13.7.10

Mazacote


Oaxaca se cuece aparte, no por la personalidad del gobernador electo, Gabino Cué, sino porque en su campaña confluyeron sectores mucho más amplios que esa izquierda partidista secuestrada por el calderonato: gente afín a la APPO, al movimiento lopezobradorista y a la otra campaña, optaron con honestidad por apostarle a la liquidación del régimen terrorífico de Ulises Ruiz –que amenazaba con perpetuarse con la herencia del cargo a un incondicional– y coincidieron, así fuera aguantándose las náuseas, con el panismo calderónico, trepado a última hora a una candidatura que olía a éxito.

Fuera de ese caso, las alianzas han desembocado, en los mejores casos, en triunfos fársicos o en alegatos poselectorales que son como el juramente hipocrático pronunciado por Mengele: no tiene mucha gracia remplazar el cacicazgo priísta que aún padece Puebla por otro cacicazgo gordillista (es decir, priísta), y cabe preguntarse a cuenta de qué –si no es por cuotas de poder “haiga sido como haiga sido”–, se movilizan los camachuchos en Hidalgo, en defensa de la candidata local del foxismo, es decir, del grupo político que ideó y operó el robo de la Presidencia en 2006. Para colmo, en Veracruz se cocina un conflicto paralelo, con el también priísta y elbista (aunque ande travestido de blanquiazul para la ocasión) Miguel Ángel Yunes.

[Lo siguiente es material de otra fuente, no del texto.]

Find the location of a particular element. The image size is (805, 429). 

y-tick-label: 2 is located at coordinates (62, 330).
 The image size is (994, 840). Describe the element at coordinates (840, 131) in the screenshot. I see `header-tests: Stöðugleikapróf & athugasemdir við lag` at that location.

La paradoja es que, si en lo inmediato estas ensaladas insuflan nuevas energías a un sistema electoral inverosímil, a la larga disipan toda la credibilidad que pueda quedarle. Sí: por un lado se demuestra que es posible derrotar, en las urnas, a formaciones gangsteriles como las establecidas en los gobiernos de Oaxaca (está por verse si se consigue desmontarla) y Puebla. Pero en la segunda entidad la transición de Mario Marín a Rafael Moreno Valle será el tránsito de las botellas de cognac a las Hummers, es decir, el recambio de nombres y etiquetas.

Pero lo más grave es que en estos comicios el PRI, el PAN, el PRD y otros menores, han terminado de revelarse como meros canales de acceso al poder para individuos ambiciosos. Adiós a los programas y a las plataformas. Adiós a diferencias sustanciales. Si algo distingue a unos de otros es el grado de perversidad o ingenuidad y los poderes fácticos (presupuestos públicos para respaldar campañas, control sobre medios informativos y sobre corporaciones armadas legales o ilegales, en fin) que son capaces de desplegar para poner a uno de los suyos en algún hueso. “Así es la democracia”, nos dicen. Pero si la democracia fuera persona, tal vez se cortaría las venas al ver cómo la invocan a coro César Nava (fraude nacional de 2006) y Jesús Ortega (fraude de 2008 en el PRD).

El cogobierno de facto entre el PRI y el PAN empezó en tiempos del salinato, con los comodatos estatales llamados concertacesiones, y se prolonga hasta la fecha en los consensos sobre política económica y en los maridajes que impidieron esclarecer los resultados electorales de 1988 y 2006. En las últimas elecciones, el PRD fue aceptado como miembro menor del club de la inmundicia. No habrá que extrañarse si uno de estos días lo vemos de la mano del PRI para sacar al PAN de la contienda (como ya se vio al PT de Chihuahua el 4 de julio): todo se vale. No hay forma de que los medios perviertan a los fines porque no hay nada que pervertir. El chiste es acomodarse cerquita del presupuesto.

La izquierda partidista ha llegado muy cerca del punto de disolución, lo que no quiere decir que desaparezca: igual puede convertirse en una cadena da farmacias o de pizzerías. Y como el PRI y el PAN son lo mismo (salvo por la irredenta torpeza del segundo), el régimen de partidos confluye en un mazacote de plastilinas variopintas. Apúrense a entregar su voto a alguno de los colores en pugna antes de que hasta los colores sucumban a la fusión en una cosa parduzca y uniforme. Los ciudadanos honestos de derecha, quienes creen en el centro y los que se inclinan por la izquierda, ya no tienen partidos que los representen: los que existen creen que todo se vale para conseguirlo todo, porque en el ámbito de la identidad no hay nada.

Vaya desafío: la sociedad debe reconstruir la vida política del país casi desde cero, hacerlo por vías pacíficas y cívicas, y un tanto al margen de los grumos y pegotes en los que ha terminado la clase política. Porque, con las opciones actuales, restringir la participación ciudadana a la emisión del sufragio es como escoger entre una Big Mac y una Burger King. Y hay opciones peores.